No sé cuánto tiempo permanezco así, abrazada a mí misma, con dos dedos clavándose con fuerza en la mitad de mi estómago y llorando en silencio, como si no existiera. Solo sé que a cada segundo la espera se hace más insoportable. Finalmente, me levanto sobre mis rodillas, no puedo aguardar un minuto más a que las pastillas hagan efecto, no lo soporto. Levanto la tapa del retrete y coloco mi rostro justo a la altura del enorme orificio, mi cara apunta directamente al agua cristalina y decido no pensarlo una vez más antes de respirar profundo y meter dos dedos en mi boca. Los empujo, esta vez, en lo más hondo de mi garganta mientras con la otra mano impido que mechones de pelo caigan sobre mi rostro. Las arcadas llegan con violencia, pero no consigo producirme más que asco y desprecio por mí misma. Ni siquiera puedo vomitar. Aun así, continúo, necesito hacerlo, no tolero más el dolor, no tolero el remordimiento y la ira que este me causa.

Jamás me fue fácil vomitar, así que debo permanecer así un rato y hacer movimientos en círculo con mis dedos hasta conseguir que la comida salga despedida entre mis labios como una explosión que incluso a mí me toma por sorpresa. Trozos enteros de comida que no han terminado de ser digeridos salen despedidos no solo por mi boca, sino también por mi nariz y siento como el ácido de mi estómago quema mis fosas nasales. Me duele la mandíbula por el esfuerzo, pero debo continuar. No puedo quitar los dedos de mi garganta hasta que no haya salido todo. Me vienen arcadas que me obligan a toser ruidosamente y temo que alguien me escuche, pero si es así puedo decir que la cena me cayó mal —pienso en medio de mi trance. Nunca había estado en esta posición, sola y vulnerable sobre las mayólicas heladas del baño de visita.

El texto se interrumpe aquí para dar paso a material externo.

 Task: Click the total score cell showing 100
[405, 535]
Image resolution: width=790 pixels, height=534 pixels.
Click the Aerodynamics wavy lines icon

Después de todo, me queda doliendo la cabeza, me drena la nariz, la garganta me arde, y aún siento el dolor latente en la boca del estómago. Los espasmos han disminuido, pero no la hinchazón. Mi abdomen esta tan dilatado y sensible que el solo roce de mi piel es como acariciar una herida abierta. Han pasado horas, horas encogida llorando y suplicando que pasara sin ningún resultado, hasta que finalmente todo había salido expulsado por mi boca, casi ahogado, con desesperación, para aliviar mi culpa. Limpio el desastre a mi alrededor y me lavo la cara, mis ojos están llorosos y el rímel se me ha corrido cuando me veo al espejo. La luz del alba, azulada, ha comenzado a teñir las paredes blancas de la casa. Solo necesito recostarme y cerrar los ojos —juro que no vuelvo hacerlo, juro que no vuelvo a comer.